An autoencoder compresses its input down to a vector - with much fewer dimensions than its input data, and then transforms it back into a tensor with the same shape as its input over several neural net layers. They’re trained to reproduce their input, so it’s kind of like learning a compression algorithm for that specific dataset.
A GAN looks kind of like an inside out autoencoder - instead of compressing high dimensional data, it has low dimensional vectors as the inputs, high dimensional data in the middle.
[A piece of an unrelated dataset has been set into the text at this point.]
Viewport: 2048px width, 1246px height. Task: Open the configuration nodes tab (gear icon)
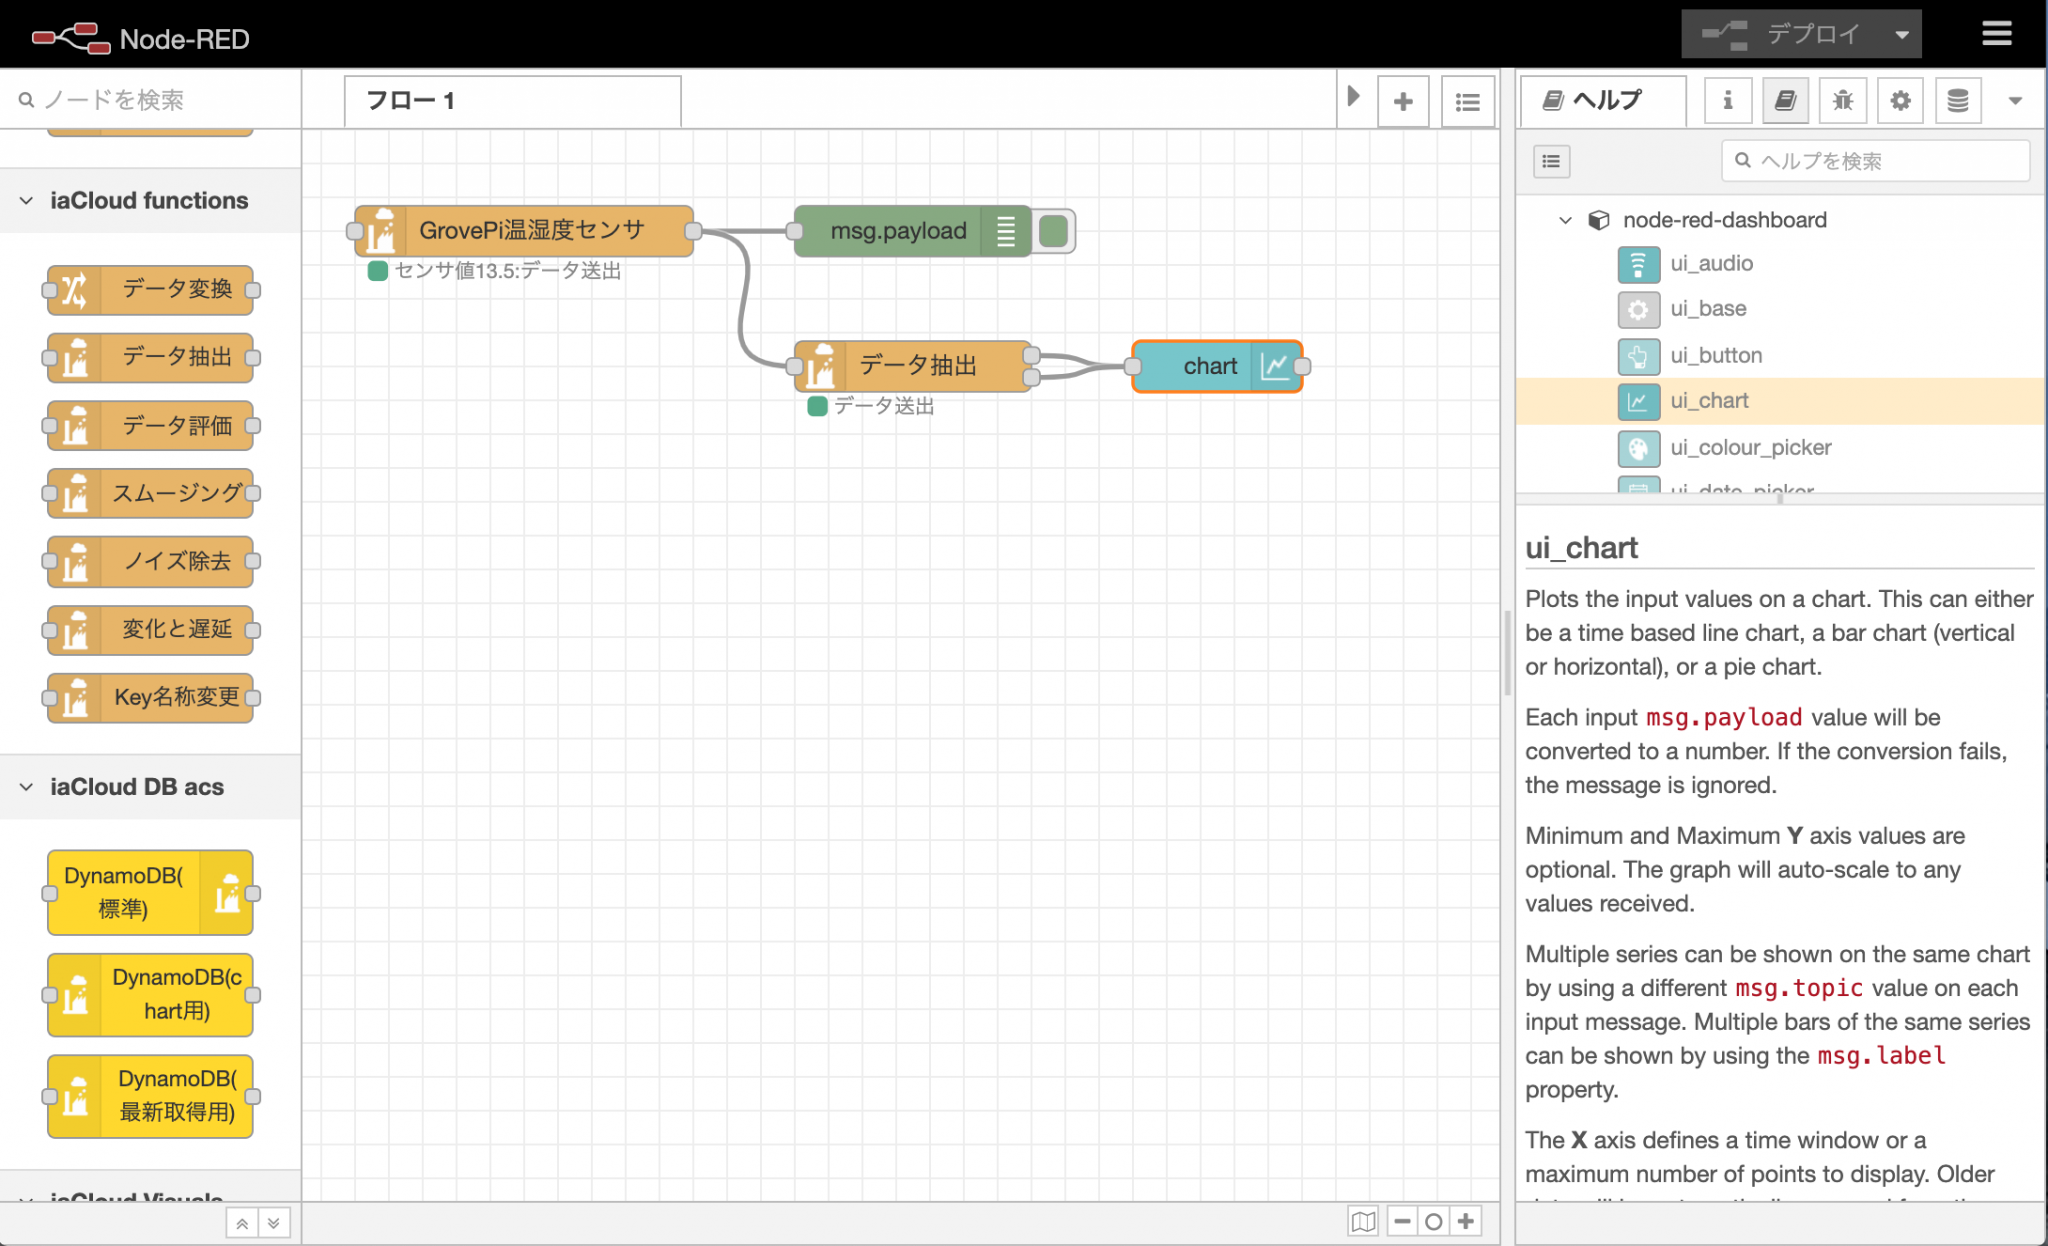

Instead of being given a bit of data as input, it’s given a small vector of random numbers. The generator network tries to transform this little vector into a realistic sample from the training data. The discriminator network then takes this generated sample(and some real samples from the dataset) and learns to guess whether the samples are real or fake. Well, more precisely it’s trained to minimize cross entropy between the probability it outputs and a vector of *0s* for fake images and “1”s for real images. The generator learns to make more convincing samples,(or minimize the cross entropy between the discriminators guess about it’s creations and “1”)
Another difference: while they both fall under the umbrella of unsupervised learning, they are different approaches to the problem. A GAN is a generative model - it’s supposed to learn to generate realistic *new* samples of a dataset. Variational autoencoders are generative models, but normal “vanilla” autoencoders just reconstruct their inputs and can’t generate realistic new samples.